Data extracted from a collection:
=-=-=

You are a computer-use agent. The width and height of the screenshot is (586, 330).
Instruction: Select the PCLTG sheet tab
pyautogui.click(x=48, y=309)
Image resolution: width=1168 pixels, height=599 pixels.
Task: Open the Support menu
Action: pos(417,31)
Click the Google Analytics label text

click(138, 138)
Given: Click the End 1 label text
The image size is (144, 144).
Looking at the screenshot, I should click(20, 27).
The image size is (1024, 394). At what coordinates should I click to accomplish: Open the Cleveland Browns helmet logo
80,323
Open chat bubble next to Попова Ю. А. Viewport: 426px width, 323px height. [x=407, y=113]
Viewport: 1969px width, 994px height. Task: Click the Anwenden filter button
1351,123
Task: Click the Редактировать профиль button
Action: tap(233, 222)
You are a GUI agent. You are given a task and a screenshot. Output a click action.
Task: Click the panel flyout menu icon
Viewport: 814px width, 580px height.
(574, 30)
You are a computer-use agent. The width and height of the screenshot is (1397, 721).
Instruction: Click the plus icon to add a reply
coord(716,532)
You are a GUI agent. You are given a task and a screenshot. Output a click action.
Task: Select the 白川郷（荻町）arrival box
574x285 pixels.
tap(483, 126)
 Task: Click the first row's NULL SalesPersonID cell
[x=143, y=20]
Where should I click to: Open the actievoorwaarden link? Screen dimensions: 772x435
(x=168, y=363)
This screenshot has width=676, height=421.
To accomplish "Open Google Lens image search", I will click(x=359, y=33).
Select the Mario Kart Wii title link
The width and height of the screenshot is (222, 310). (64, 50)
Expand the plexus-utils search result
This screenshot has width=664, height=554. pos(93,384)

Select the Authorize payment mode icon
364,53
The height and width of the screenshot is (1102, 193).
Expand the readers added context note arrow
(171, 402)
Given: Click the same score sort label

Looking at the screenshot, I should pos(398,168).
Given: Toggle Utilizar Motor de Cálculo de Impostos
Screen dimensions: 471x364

=-=-=

Exercise
Only the lines from the one that holds "Viewport: 1969px width, 994px" through the end of the records should appear in the answer, each restated exactly.

Completed exercise
Viewport: 1969px width, 994px height. Task: Click the Anwenden filter button
1351,123
Task: Click the Редактировать профиль button
Action: tap(233, 222)
You are a GUI agent. You are given a task and a screenshot. Output a click action.
Task: Click the panel flyout menu icon
Viewport: 814px width, 580px height.
(574, 30)
You are a computer-use agent. The width and height of the screenshot is (1397, 721).
Instruction: Click the plus icon to add a reply
coord(716,532)
You are a GUI agent. You are given a task and a screenshot. Output a click action.
Task: Select the 白川郷（荻町）arrival box
574x285 pixels.
tap(483, 126)
 Task: Click the first row's NULL SalesPersonID cell
[x=143, y=20]
Where should I click to: Open the actievoorwaarden link? Screen dimensions: 772x435
(x=168, y=363)
This screenshot has width=676, height=421.
To accomplish "Open Google Lens image search", I will click(x=359, y=33).
Select the Mario Kart Wii title link
The width and height of the screenshot is (222, 310). (64, 50)
Expand the plexus-utils search result
This screenshot has width=664, height=554. pos(93,384)

Select the Authorize payment mode icon
364,53
The height and width of the screenshot is (1102, 193).
Expand the readers added context note arrow
(171, 402)
Given: Click the same score sort label

Looking at the screenshot, I should pos(398,168).
Given: Toggle Utilizar Motor de Cálculo de Impostos
Screen dimensions: 471x364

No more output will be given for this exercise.